As a technology, Claude Code is impressive: porting an existing tool to another language took less than an hour, with another hour or so spent doing the optimizations. The generated code was readable, compiled without friction, and came with sensible comments, tests, and coverage. At the same time, it is tempting to let the AI run ahead without staying in the loop. While it excelled at implementing familiar patterns and making reasonable architectural choices, such as reconstructing the internals of the evol library or introducing parallelism with rayon, it still required guidance on overall direction and verification that the output matched expectations. Early issues in image rendering were a good reminder that correct-looking code is not the same as correct behavior.

As a learning tool, the experience had clear strengths and limitations. Working on a project I already understood made it easy to identify which Rust concepts actually mattered for this type of application.
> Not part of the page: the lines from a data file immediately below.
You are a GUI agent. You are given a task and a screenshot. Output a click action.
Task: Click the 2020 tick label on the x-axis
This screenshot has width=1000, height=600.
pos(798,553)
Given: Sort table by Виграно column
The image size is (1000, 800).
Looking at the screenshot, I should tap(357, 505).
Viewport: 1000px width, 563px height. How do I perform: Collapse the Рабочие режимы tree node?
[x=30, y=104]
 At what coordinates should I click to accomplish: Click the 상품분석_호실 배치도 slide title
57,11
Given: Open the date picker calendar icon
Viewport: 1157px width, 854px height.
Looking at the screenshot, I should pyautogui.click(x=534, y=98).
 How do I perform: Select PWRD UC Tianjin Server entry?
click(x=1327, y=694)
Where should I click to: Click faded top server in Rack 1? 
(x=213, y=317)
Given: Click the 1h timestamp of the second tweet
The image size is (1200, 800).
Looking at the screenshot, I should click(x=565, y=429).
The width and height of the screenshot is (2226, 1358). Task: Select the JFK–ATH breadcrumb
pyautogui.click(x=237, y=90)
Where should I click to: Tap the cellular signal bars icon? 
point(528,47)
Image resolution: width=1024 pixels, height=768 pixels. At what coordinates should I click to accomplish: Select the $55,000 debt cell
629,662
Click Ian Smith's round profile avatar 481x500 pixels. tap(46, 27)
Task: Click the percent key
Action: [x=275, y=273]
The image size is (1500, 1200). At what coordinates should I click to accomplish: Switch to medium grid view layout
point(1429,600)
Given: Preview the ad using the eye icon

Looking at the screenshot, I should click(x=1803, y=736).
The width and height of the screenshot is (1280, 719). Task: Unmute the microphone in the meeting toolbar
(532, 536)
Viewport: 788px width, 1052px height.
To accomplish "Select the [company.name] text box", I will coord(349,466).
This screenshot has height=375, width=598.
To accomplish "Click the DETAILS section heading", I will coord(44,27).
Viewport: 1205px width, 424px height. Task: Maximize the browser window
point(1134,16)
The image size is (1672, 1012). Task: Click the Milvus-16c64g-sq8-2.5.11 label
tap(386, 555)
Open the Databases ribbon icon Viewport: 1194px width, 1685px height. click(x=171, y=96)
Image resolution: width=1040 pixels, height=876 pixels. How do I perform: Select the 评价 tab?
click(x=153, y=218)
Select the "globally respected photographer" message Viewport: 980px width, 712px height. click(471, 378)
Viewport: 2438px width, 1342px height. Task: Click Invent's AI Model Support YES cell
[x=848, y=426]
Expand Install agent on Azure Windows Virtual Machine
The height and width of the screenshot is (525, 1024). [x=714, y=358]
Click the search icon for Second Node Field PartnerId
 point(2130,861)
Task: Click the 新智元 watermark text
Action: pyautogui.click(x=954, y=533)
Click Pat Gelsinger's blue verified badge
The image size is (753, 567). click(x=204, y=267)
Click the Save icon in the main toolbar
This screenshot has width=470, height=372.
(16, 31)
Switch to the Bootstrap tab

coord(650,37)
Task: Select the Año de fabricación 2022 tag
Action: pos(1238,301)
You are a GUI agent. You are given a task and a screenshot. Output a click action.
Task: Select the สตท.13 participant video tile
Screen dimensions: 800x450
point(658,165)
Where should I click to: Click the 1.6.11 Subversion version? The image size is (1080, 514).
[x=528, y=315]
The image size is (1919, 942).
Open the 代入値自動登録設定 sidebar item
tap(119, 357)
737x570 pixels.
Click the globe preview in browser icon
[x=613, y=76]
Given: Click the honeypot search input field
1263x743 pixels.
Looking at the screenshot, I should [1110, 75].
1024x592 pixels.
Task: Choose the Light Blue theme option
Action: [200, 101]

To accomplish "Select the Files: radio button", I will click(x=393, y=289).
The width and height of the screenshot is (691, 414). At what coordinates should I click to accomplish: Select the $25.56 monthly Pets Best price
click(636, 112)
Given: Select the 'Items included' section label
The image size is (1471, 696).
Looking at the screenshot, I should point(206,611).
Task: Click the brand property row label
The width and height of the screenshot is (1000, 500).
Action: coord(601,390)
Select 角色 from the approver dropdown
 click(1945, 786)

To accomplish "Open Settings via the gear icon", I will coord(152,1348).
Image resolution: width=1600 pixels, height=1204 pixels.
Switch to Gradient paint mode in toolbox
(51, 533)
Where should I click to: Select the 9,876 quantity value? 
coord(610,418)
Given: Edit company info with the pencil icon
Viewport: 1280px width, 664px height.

Through reviewing the generated code, I gained a much better understanding of concepts like: ownership and borrowing, enums and pattern matching, rayon, and the surrounding tooling with cargo. The comments generated by Claude Code were particularly useful in pointing out these concepts and providing the right keywords to look up in the official documentation. However, with all code being written for me, syntax simply did not stick. I would not be able to write Rust from scratch after this project, and I cannot meaningfully judge how idiomatic the code is style-wise. Not having to write or modify any of the code was efficient, and I would not have had the time to take on this project, but also somewhat bittersweet, as actually enjoy that part of the process.

The real value was therefore not just the 50x speedup over Python, though that is certainly nice (and allows comparisons with more shapes, larger populations and more generations as you can see above in Grant Wood’s American Gothic, where 400 triangles or 600 circles were used). It was the ability to explore a new language with limited time available and get a quick impression of the tooling and the ecosystem. Using Claude Code on a project I would not have been able to do myself was also a humbling experience, these tools are incredebly powerfull! But they are not fully autonomous agents that can do a project like this from A-Z without guidance. The key is treating the AI as an experienced pair programmer: it can write the code, but you still need to understand the architecture, review the implementation, and verify that it solves the right problem. For exploring new technologies while still learning from a concrete, real project, this approach worked remarkably well.